**Exercise description**
Put all of the data below into a numbered list, leaving out blank lines and any pictures.

**Provided records**

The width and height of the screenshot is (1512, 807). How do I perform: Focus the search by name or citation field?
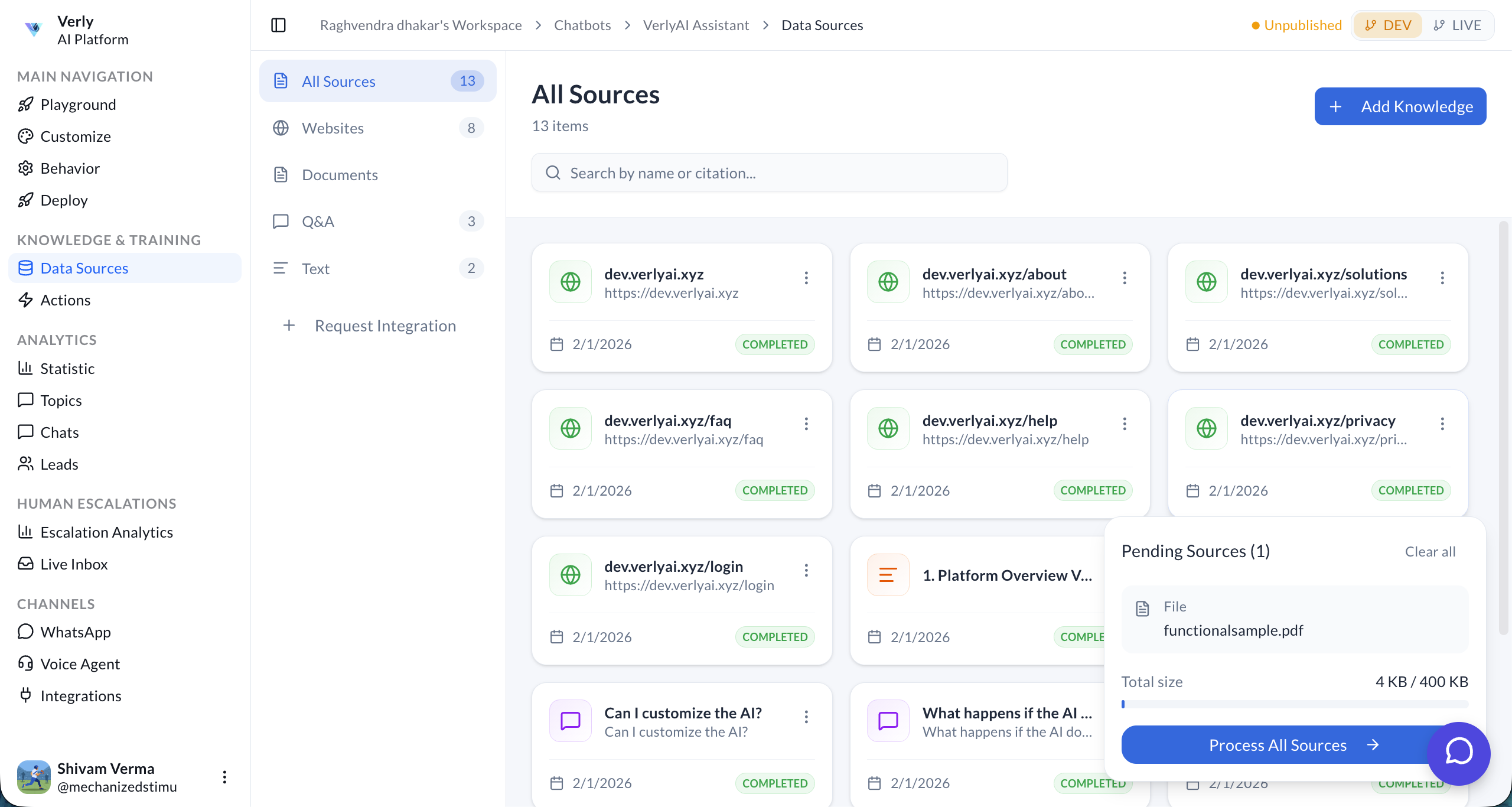click(780, 173)
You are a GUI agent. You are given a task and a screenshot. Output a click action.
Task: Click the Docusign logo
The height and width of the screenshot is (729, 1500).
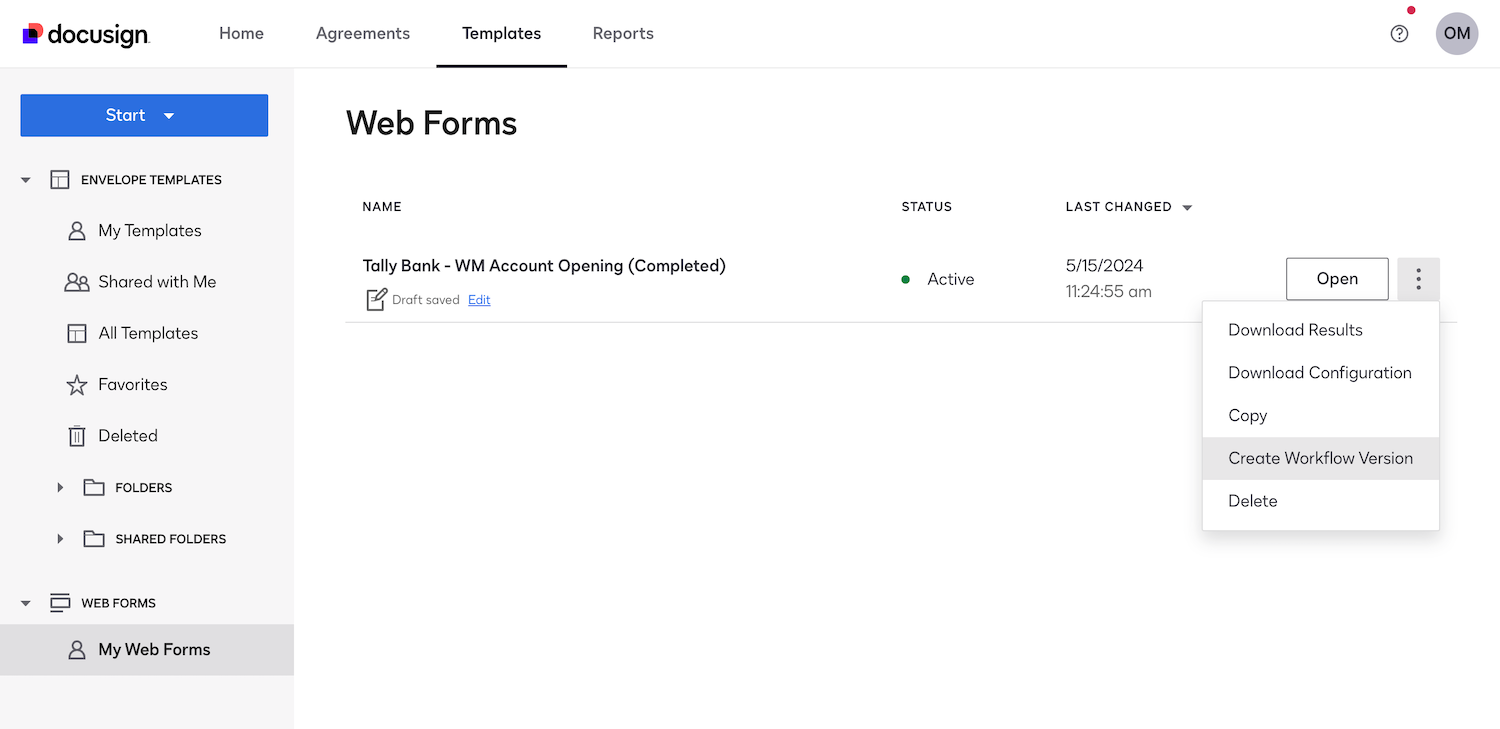pyautogui.click(x=85, y=33)
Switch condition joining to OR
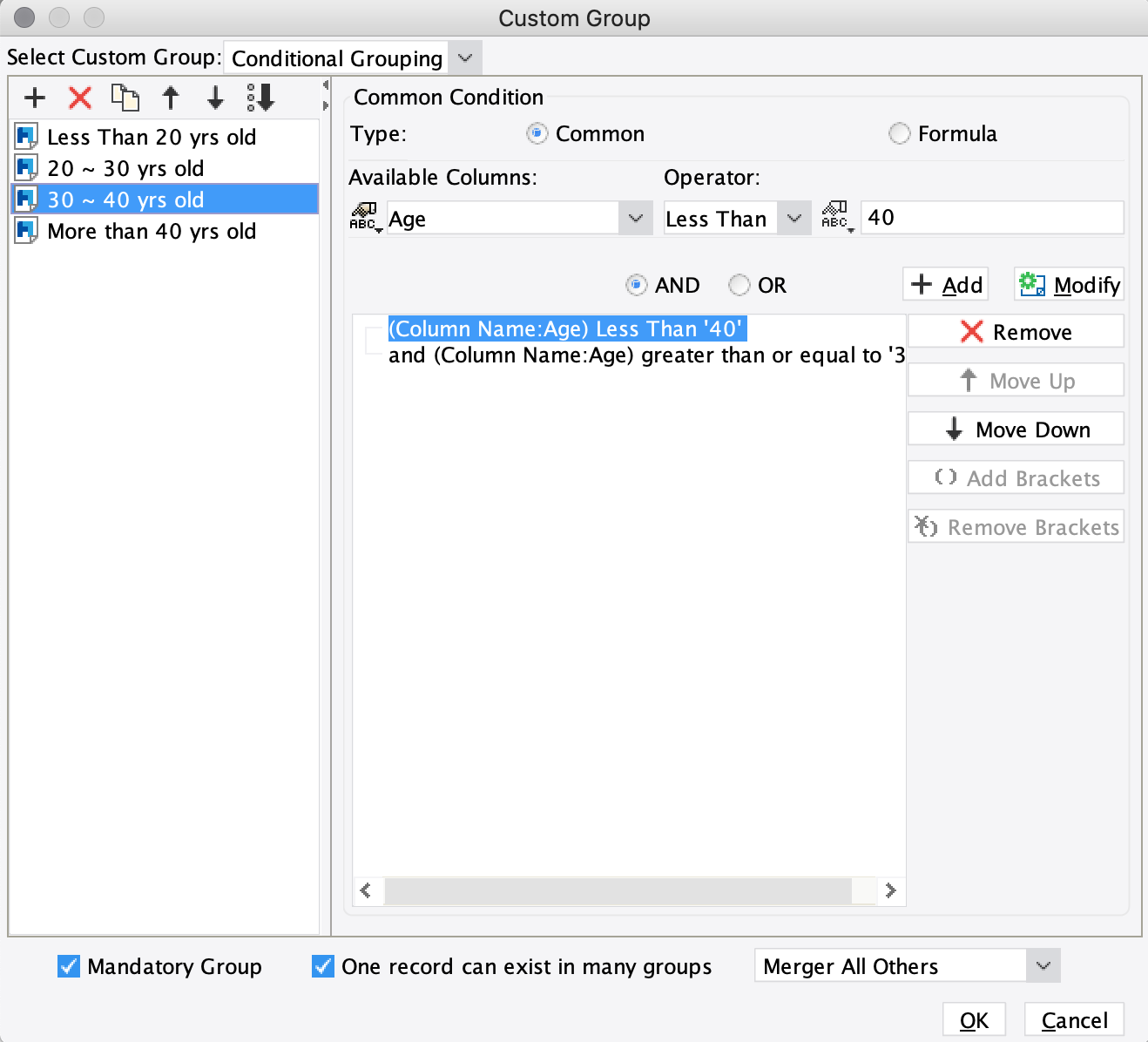This screenshot has width=1148, height=1042. [738, 285]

**Expected output**
1. The width and height of the screenshot is (1512, 807). How do I perform: Focus the search by name or citation field?
2. click(780, 173)
3. You are a GUI agent. You are given a task and a screenshot. Output a click action.
4. Task: Click the Docusign logo
5. The height and width of the screenshot is (729, 1500).
6. pyautogui.click(x=85, y=33)
7. Switch condition joining to OR
8. This screenshot has width=1148, height=1042. [738, 285]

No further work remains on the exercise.